40 contagi in Trentino. Fugatti: “Siamo tra i primi come numero di tamponi”

Sono due le strade possibili nella gestione della fase 2 in Trentino: a spiegarlo il Presidente Fugatti oggi in conferenza stampa. “Un percorso è il disegno di legge provinciale, l’altro è quello di sperare che il governo proceda all’apertura differenziata tra regioni”, ha spiegato Fugatti che poi ha anche ricordato che la situazione è diversa a seconda di realtà regionali. “Noi in Trentino abbiamo il record di tamponi”, ha aggiunto Fugatti che ha voluto ben precisare il concetto che il Trentino non è dietro al Veneto per numero di tamponi effettuati così come procede spedita l’attività volta a compiere tamponi anche nei confronti dei dipendenti dei supermercati.
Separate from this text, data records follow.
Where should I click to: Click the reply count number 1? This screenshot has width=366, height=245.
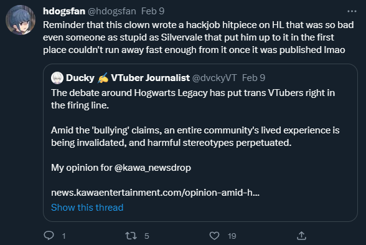click(x=63, y=236)
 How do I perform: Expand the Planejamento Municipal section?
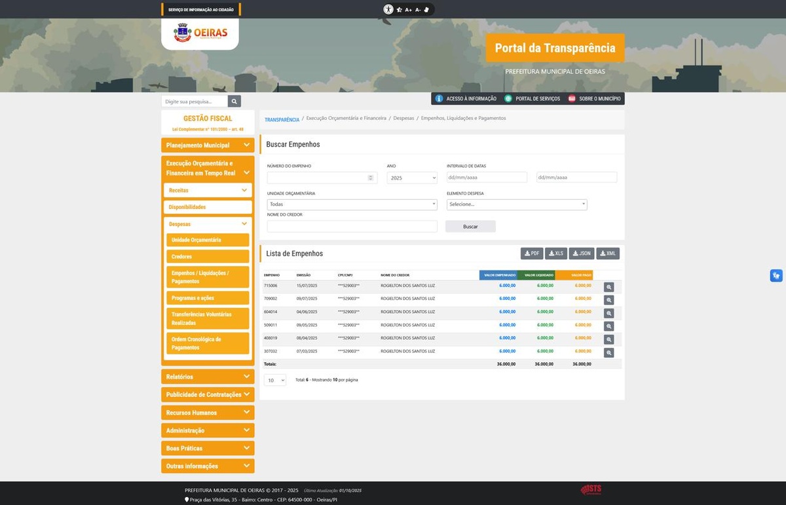click(208, 145)
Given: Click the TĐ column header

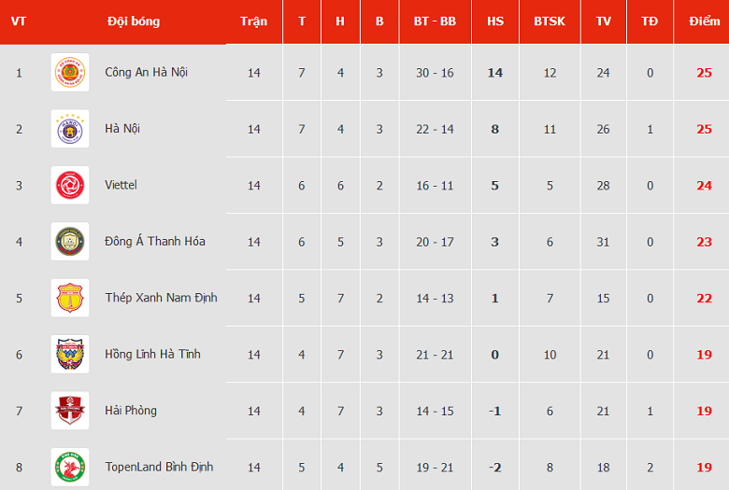Looking at the screenshot, I should coord(650,21).
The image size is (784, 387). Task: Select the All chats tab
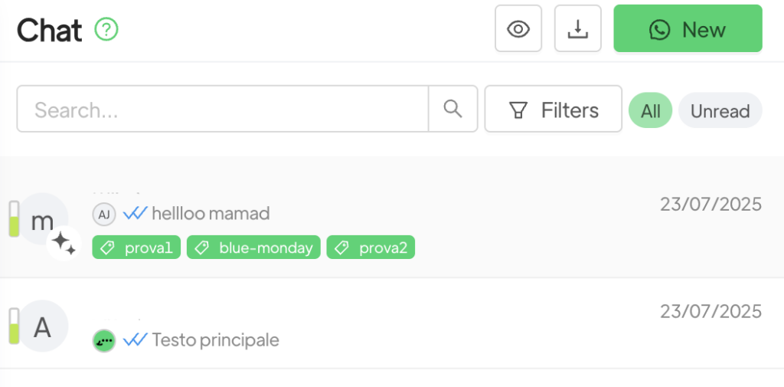pyautogui.click(x=650, y=110)
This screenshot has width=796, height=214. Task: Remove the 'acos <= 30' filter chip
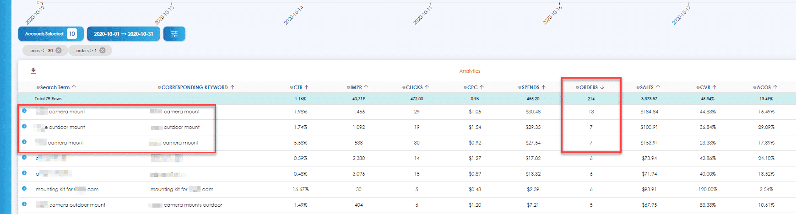(59, 51)
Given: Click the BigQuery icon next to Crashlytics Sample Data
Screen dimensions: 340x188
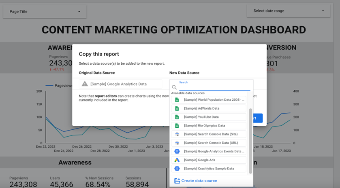Looking at the screenshot, I should tap(177, 169).
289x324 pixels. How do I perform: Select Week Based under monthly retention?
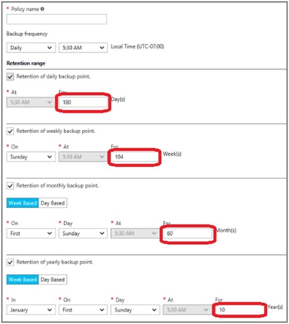(22, 203)
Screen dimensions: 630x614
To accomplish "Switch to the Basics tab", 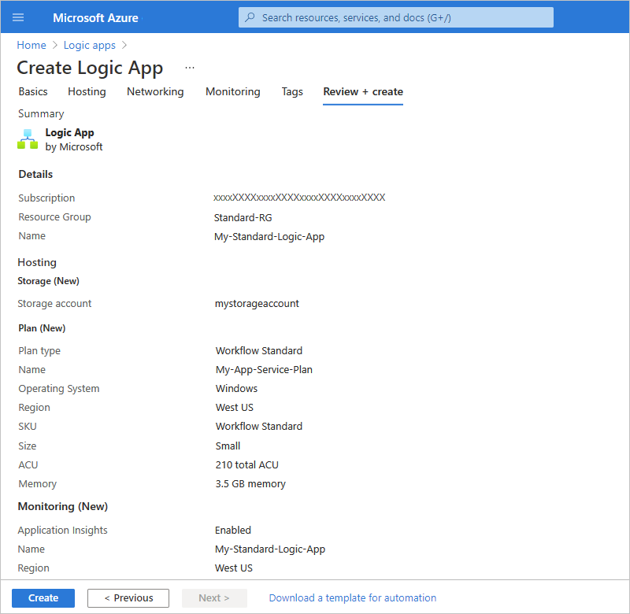I will click(33, 91).
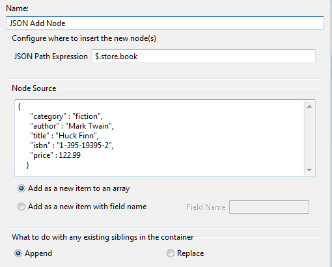Click the closing brace in Node Source

click(27, 165)
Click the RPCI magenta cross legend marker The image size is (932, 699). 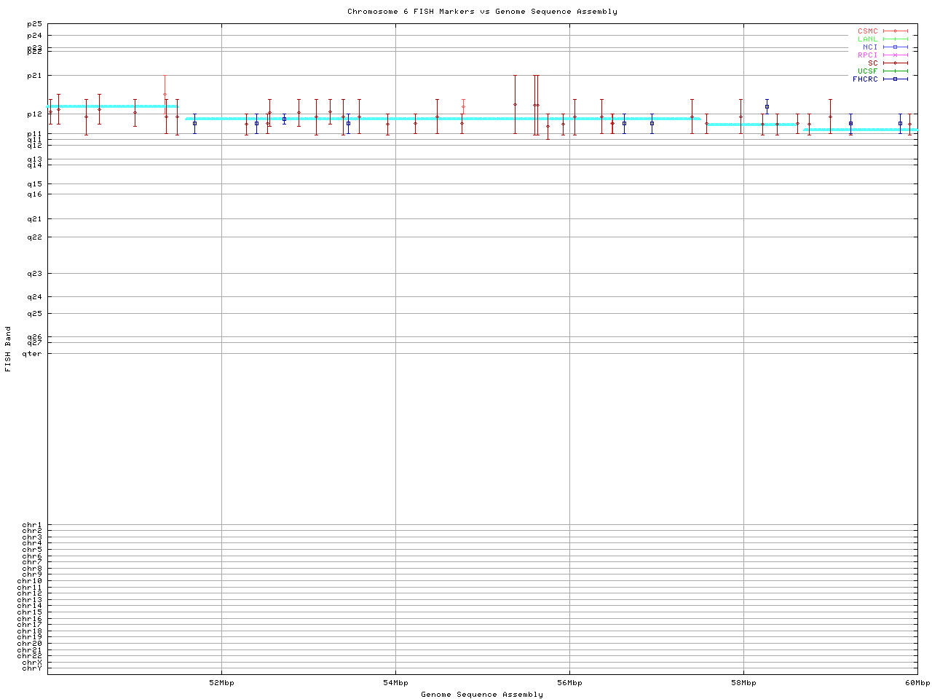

Intanto altre 4 vittime del Coronavirus in Trentino. I nuovi contagi sono 40 (13 nelle Rsa), rilevati su 1168 tamponi, con un’incidenza del 3,4%.

“Una percentuale bassa. Questo ci fa guardare con fiducia alla fase 2”, ha detto il presidente della giunta provinciale, Maurizio Fugatti.

L’Assessore Stefania Segnana ha voluto ricordare a tutti che i numeri sono buoni e che il punto nascita di Cavalese riaprirà il prossimo giugno. 1183 sono le persone curate a domicilio, 165 sono le persone in ospedale mentre 22 i pazienti in terapia intensiva.

Preoccupazione intanto in casa Lega per la positività al Covid-19 da parte del deputato Diego Binelli. Fortunatamente il politico originario di Pinzolo è risultato asintomatico anche se è difficile capire le cause del contagio data la particolare attenzione che in queste settimane stanno avendo i parlamentari nell’evitare rischi con un particolare regime di isolamento che non gli ha impedito di seguire attentamente i lavori parlamentari.